Aim of the task:
What you output must be the exact lines from the first line of the data through the one holding "Select the HubSpot integration icon", with no pictures.

[[ Recorded data, beginning ]]

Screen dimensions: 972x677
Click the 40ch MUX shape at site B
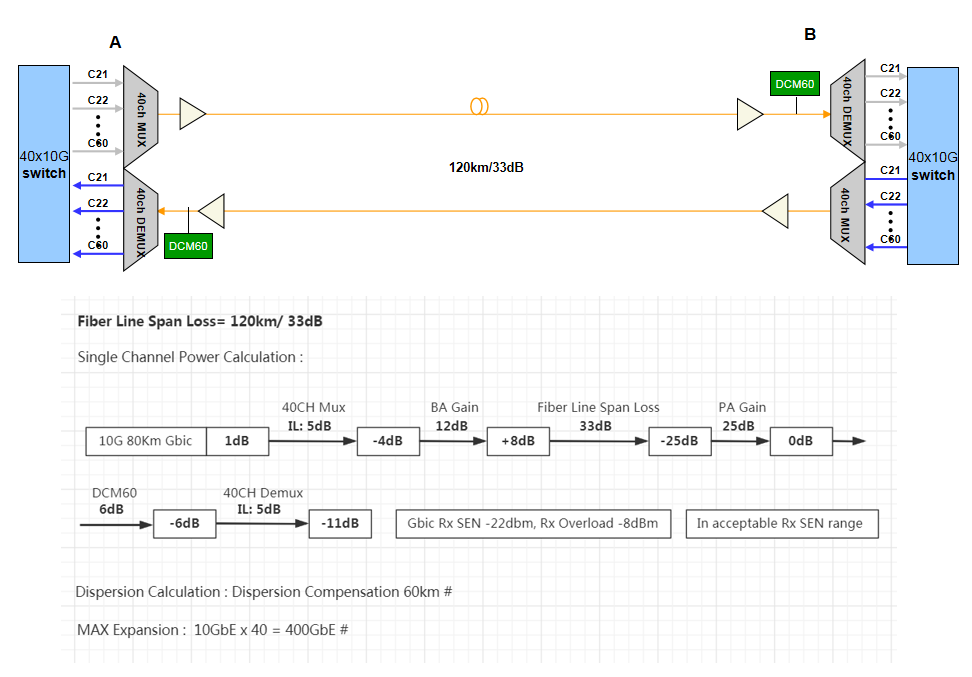point(846,216)
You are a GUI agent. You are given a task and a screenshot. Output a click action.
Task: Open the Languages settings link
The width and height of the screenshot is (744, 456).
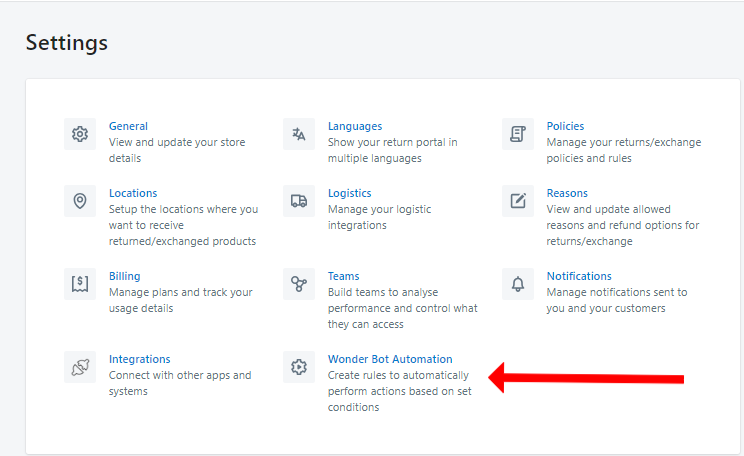click(x=355, y=126)
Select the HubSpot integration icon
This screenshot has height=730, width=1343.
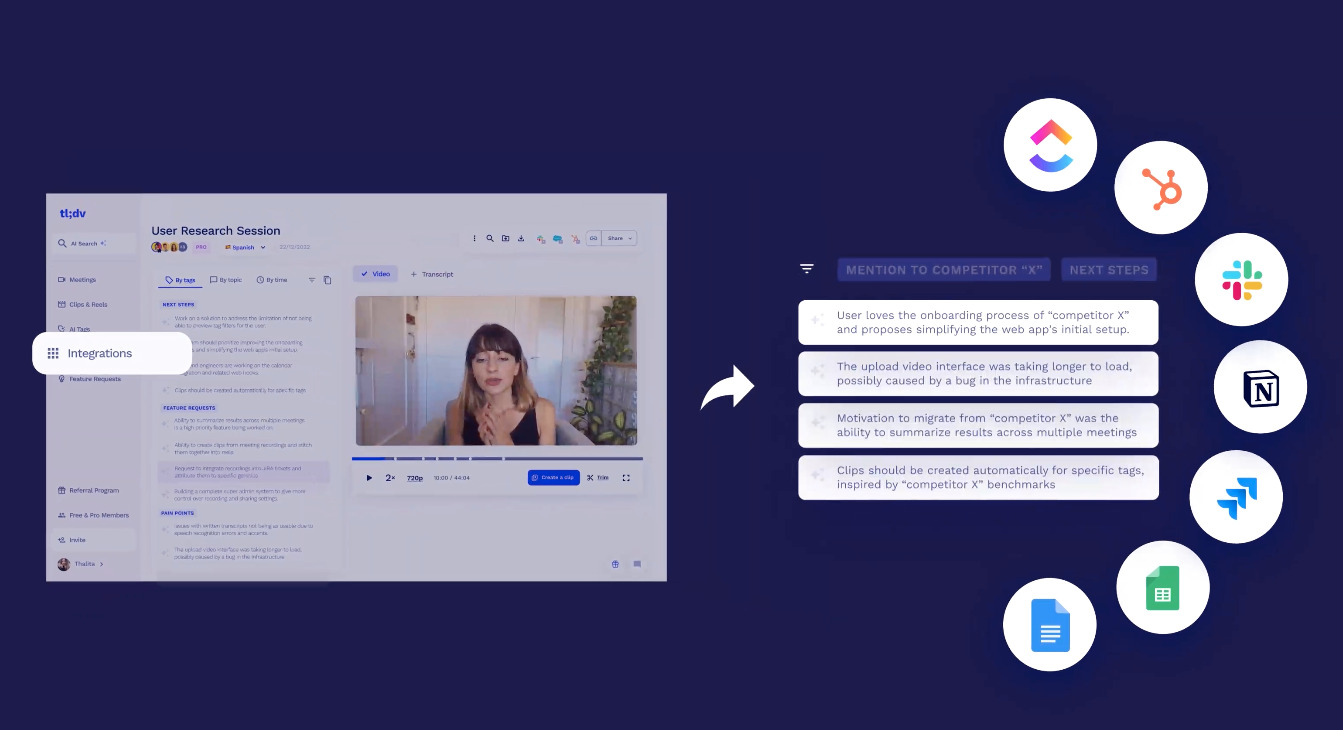click(1161, 187)
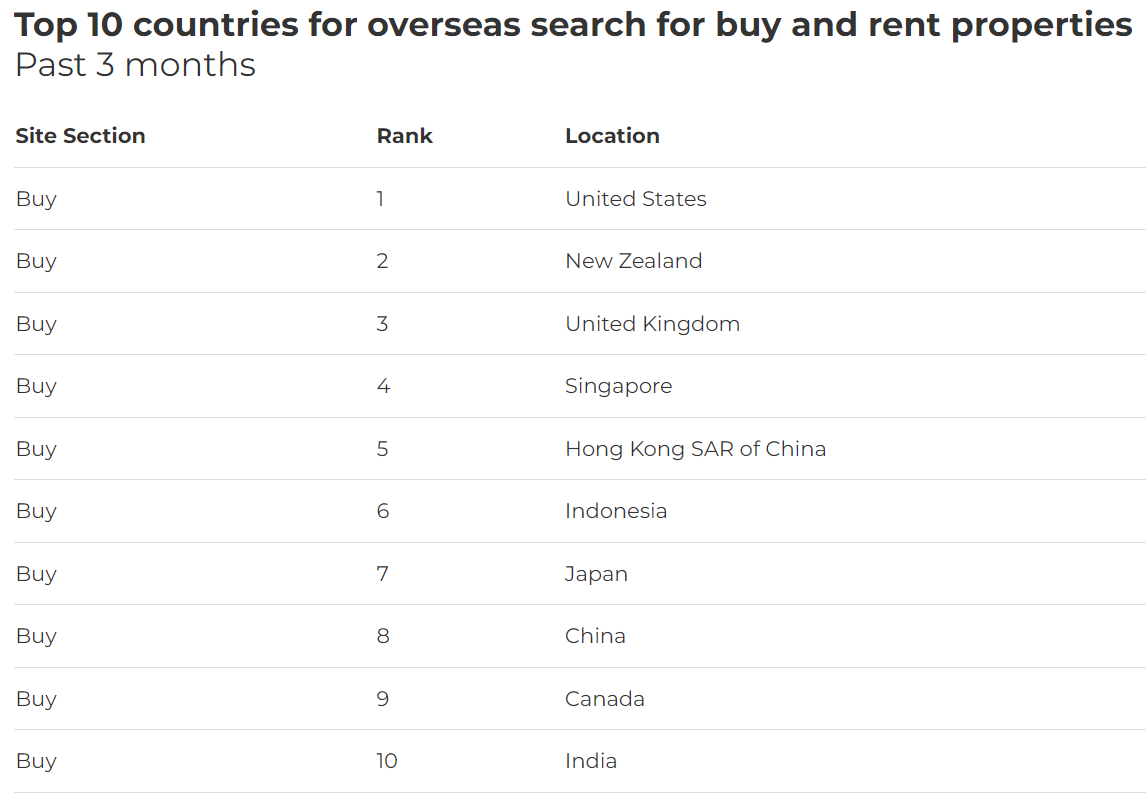Click the Rank column header
This screenshot has height=800, width=1146.
(404, 136)
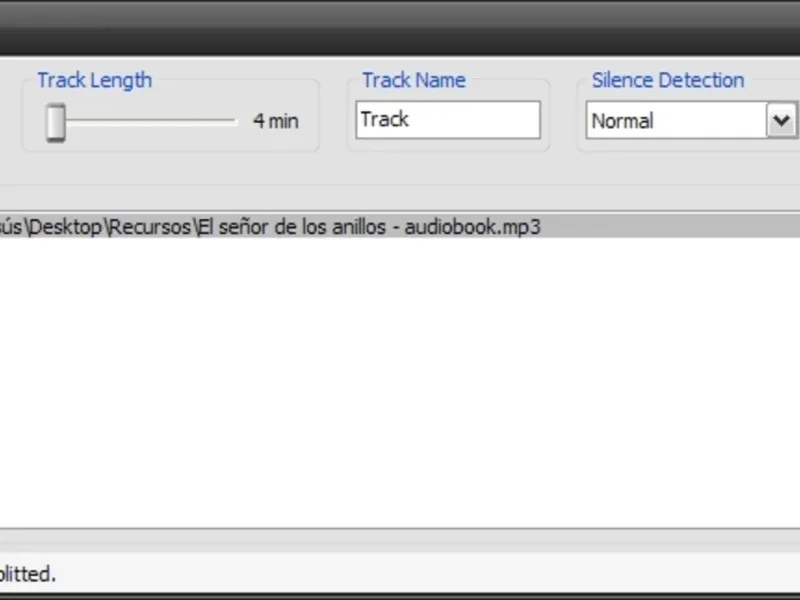Click "Desktop" in the file path row
The height and width of the screenshot is (600, 800).
pyautogui.click(x=65, y=227)
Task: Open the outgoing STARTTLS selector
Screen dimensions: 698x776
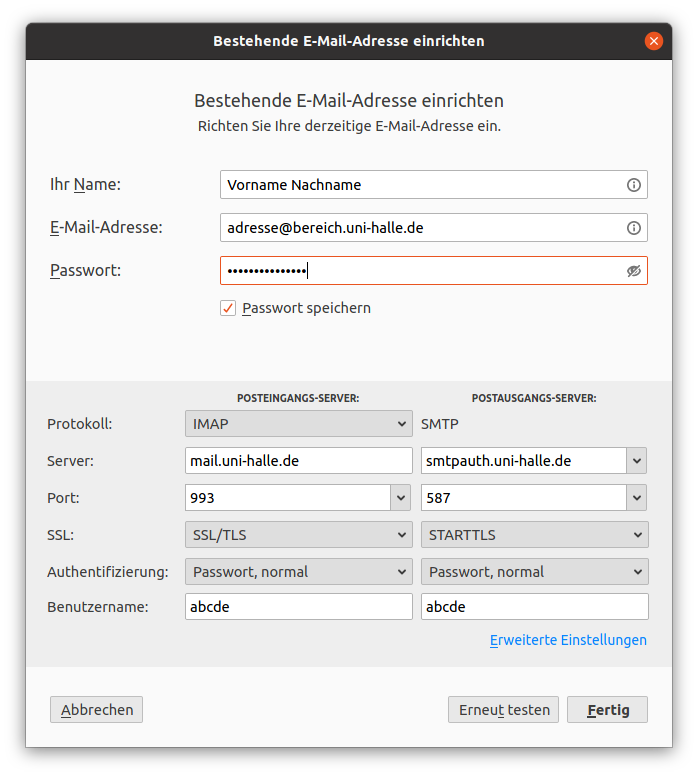Action: click(535, 535)
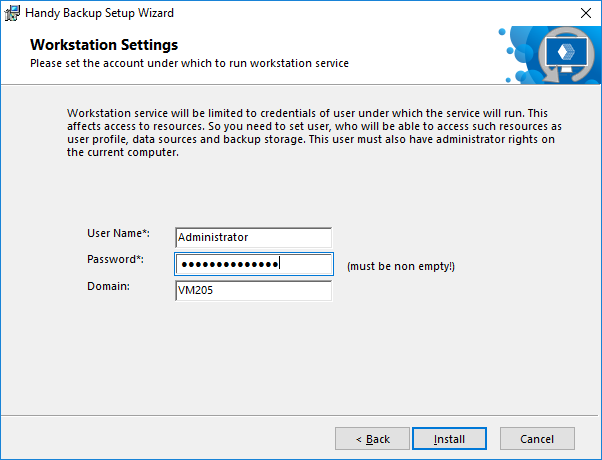This screenshot has width=602, height=460.
Task: Click the "(must be non empty!)" hint
Action: click(400, 266)
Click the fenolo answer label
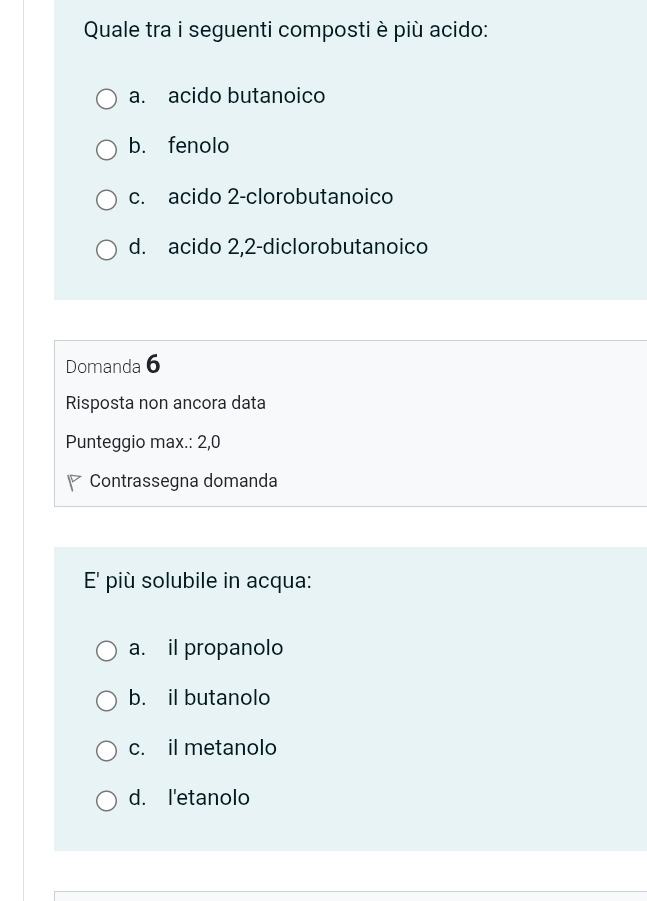 (x=198, y=146)
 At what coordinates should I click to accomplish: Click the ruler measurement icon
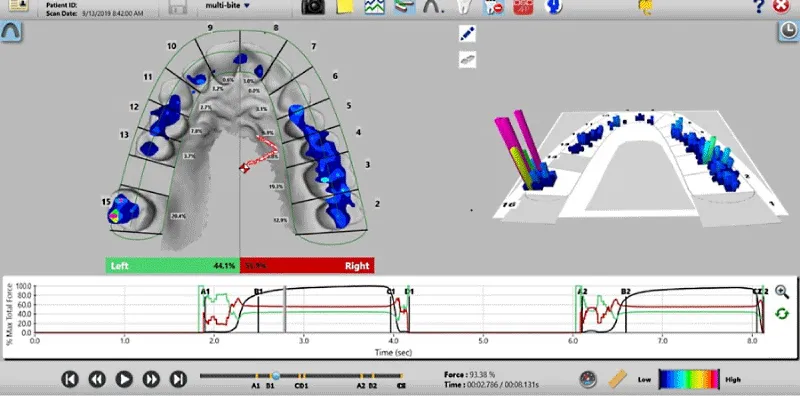[x=618, y=379]
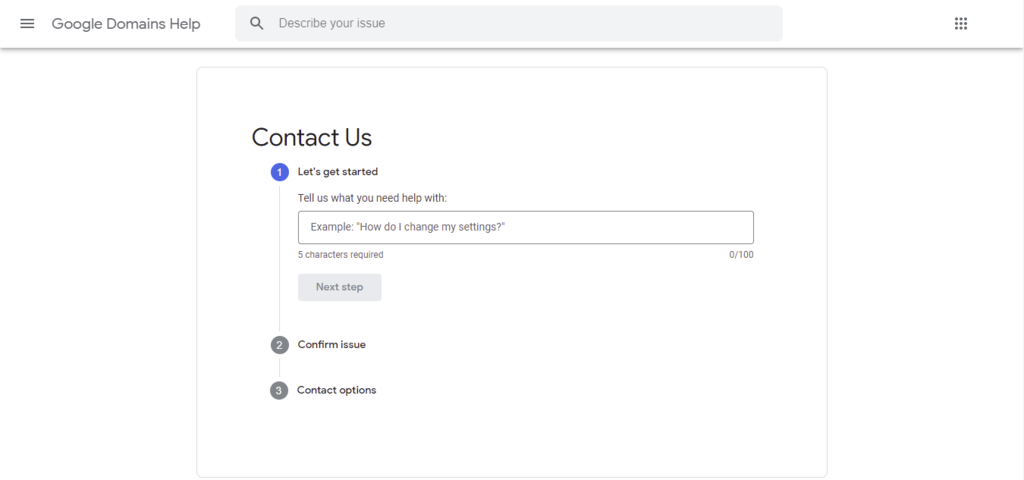Open the Google apps grid
This screenshot has height=480, width=1024.
961,23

[[ Recorded data, end ]]

Worked solution:
Screen dimensions: 972x677
Click the 40ch MUX shape at site B
point(846,216)
You are a GUI agent. You are given a task and a screenshot. Output a click action.
Task: Open the Languages settings link
The width and height of the screenshot is (744, 456).
click(x=355, y=126)
Select the HubSpot integration icon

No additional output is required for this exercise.